Nous sommes le 5 janvier 2024, il est un peu plus de 17h lorsque le Boeing 737 9 MAX décolle de Portland en direction de la Californie. Parmi les 174 passagers à bord: Kyle Rinker, 29 ans, et sa petite amie, Amanda Strickland, s'installent à la rangée 27. Le couple a déjà effectué ce trajet plusieurs fois. Un vol de routine. A côté d'eux, Kevin Kwok s'installe. Les co-passagers échangent un sourire poli de circonstance, puis chacun essaie de se détendre, avant d'attaquer les deux heures qui les séparent d'Ontario. Sauf que le vol qu'ils s'apprêtent à expérimenter ce jour-là va s'avérer, en fait, tout sauf routinier.

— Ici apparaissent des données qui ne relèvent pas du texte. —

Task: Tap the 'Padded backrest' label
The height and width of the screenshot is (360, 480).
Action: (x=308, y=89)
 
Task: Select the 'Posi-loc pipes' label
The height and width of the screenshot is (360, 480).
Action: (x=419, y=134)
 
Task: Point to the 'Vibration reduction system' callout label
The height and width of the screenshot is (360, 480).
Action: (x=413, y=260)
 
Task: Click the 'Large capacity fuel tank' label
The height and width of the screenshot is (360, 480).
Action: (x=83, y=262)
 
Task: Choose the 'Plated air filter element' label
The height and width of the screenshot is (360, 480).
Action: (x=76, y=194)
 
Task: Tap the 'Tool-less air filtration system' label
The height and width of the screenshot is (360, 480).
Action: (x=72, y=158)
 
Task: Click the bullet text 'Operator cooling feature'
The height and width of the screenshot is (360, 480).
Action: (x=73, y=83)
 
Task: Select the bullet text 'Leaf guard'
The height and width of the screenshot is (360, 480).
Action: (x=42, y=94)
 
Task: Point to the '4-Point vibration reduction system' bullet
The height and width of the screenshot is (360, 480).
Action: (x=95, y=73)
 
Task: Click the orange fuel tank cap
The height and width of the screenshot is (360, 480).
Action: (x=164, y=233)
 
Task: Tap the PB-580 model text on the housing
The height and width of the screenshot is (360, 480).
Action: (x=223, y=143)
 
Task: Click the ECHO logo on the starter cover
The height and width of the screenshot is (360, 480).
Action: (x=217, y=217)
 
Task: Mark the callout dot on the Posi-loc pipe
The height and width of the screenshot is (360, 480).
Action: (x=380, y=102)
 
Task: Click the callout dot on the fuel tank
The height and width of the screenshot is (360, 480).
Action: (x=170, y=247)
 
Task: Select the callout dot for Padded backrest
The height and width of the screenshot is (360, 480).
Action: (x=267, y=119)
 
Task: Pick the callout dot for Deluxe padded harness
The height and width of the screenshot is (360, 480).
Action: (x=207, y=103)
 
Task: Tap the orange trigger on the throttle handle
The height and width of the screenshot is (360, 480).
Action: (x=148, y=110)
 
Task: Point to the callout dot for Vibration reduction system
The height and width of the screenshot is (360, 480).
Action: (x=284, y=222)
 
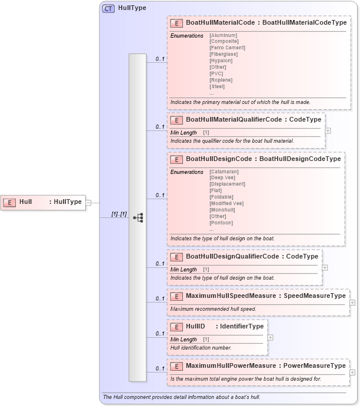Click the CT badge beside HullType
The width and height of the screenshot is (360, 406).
click(109, 8)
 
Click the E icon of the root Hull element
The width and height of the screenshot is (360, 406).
click(9, 202)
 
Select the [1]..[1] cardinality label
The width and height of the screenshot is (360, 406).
click(119, 214)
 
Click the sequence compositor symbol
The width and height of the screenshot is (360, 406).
click(138, 217)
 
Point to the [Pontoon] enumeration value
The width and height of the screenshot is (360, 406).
click(221, 223)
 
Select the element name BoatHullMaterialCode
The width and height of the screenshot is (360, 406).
click(220, 23)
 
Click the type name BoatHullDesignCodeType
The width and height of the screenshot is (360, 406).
click(300, 159)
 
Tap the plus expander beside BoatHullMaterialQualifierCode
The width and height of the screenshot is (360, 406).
click(328, 130)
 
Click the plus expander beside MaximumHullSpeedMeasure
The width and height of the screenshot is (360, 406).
click(352, 303)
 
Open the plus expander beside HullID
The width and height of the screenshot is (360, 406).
click(270, 337)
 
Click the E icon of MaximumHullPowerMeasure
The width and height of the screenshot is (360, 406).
click(176, 366)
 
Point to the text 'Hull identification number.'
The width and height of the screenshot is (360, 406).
click(201, 348)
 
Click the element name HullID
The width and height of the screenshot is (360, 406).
click(195, 326)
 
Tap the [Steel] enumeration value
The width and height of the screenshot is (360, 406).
click(217, 86)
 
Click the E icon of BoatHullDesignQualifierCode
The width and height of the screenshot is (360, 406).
click(176, 257)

«Nous avons bien décollé et après seulement cinq minutes, nous avons entendu un bruit fort», se souvient Kyle auprès de la chaîne locale KGW. Un «pop!» retentit dans la cabine. Les masques à oxygène tombent. Un afflux d'air glacé s'engouffre dans la cabine. Le trio découvre avec effroi, à quelques mètres d'eux, qu'une des issues de secours a laissé place à un vide béant, dans la rangée 26, en diagonale. La chemise d'un adolescent de 15 ans, Jack, assis tout près, est aspirée par l'appel d'air.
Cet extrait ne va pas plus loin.